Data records
----------------

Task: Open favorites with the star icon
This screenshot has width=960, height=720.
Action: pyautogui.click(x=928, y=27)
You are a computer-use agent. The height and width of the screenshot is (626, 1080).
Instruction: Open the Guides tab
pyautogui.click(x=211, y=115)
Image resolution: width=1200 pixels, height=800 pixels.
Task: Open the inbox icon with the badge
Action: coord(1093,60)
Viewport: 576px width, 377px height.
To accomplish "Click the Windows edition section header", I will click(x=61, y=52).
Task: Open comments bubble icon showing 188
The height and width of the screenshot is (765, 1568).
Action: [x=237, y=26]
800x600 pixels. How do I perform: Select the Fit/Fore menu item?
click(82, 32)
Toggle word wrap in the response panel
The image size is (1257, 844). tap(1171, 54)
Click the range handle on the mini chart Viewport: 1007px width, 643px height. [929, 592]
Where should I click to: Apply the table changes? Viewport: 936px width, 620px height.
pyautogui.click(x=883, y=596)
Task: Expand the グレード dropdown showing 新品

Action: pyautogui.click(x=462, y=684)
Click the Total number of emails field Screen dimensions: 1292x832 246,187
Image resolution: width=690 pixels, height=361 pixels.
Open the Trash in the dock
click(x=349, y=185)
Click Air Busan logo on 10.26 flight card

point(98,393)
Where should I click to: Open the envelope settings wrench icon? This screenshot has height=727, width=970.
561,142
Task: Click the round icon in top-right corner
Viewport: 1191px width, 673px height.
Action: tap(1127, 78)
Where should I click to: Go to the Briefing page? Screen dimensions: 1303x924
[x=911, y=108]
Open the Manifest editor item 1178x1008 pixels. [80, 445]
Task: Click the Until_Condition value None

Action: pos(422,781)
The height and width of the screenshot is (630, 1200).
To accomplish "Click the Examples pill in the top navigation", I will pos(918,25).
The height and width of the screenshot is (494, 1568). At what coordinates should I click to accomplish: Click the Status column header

----------------

Exercise brief
Print only these lines, please. They run from the start of the entries above to the line containing "Task: Open comments bubble icon showing 188", both ends included, and must match exactly.

Reply to the exercise
Task: Open favorites with the star icon
This screenshot has width=960, height=720.
Action: pyautogui.click(x=928, y=27)
You are a computer-use agent. The height and width of the screenshot is (626, 1080).
Instruction: Open the Guides tab
pyautogui.click(x=211, y=115)
Image resolution: width=1200 pixels, height=800 pixels.
Task: Open the inbox icon with the badge
Action: coord(1093,60)
Viewport: 576px width, 377px height.
To accomplish "Click the Windows edition section header", I will click(x=61, y=52).
Task: Open comments bubble icon showing 188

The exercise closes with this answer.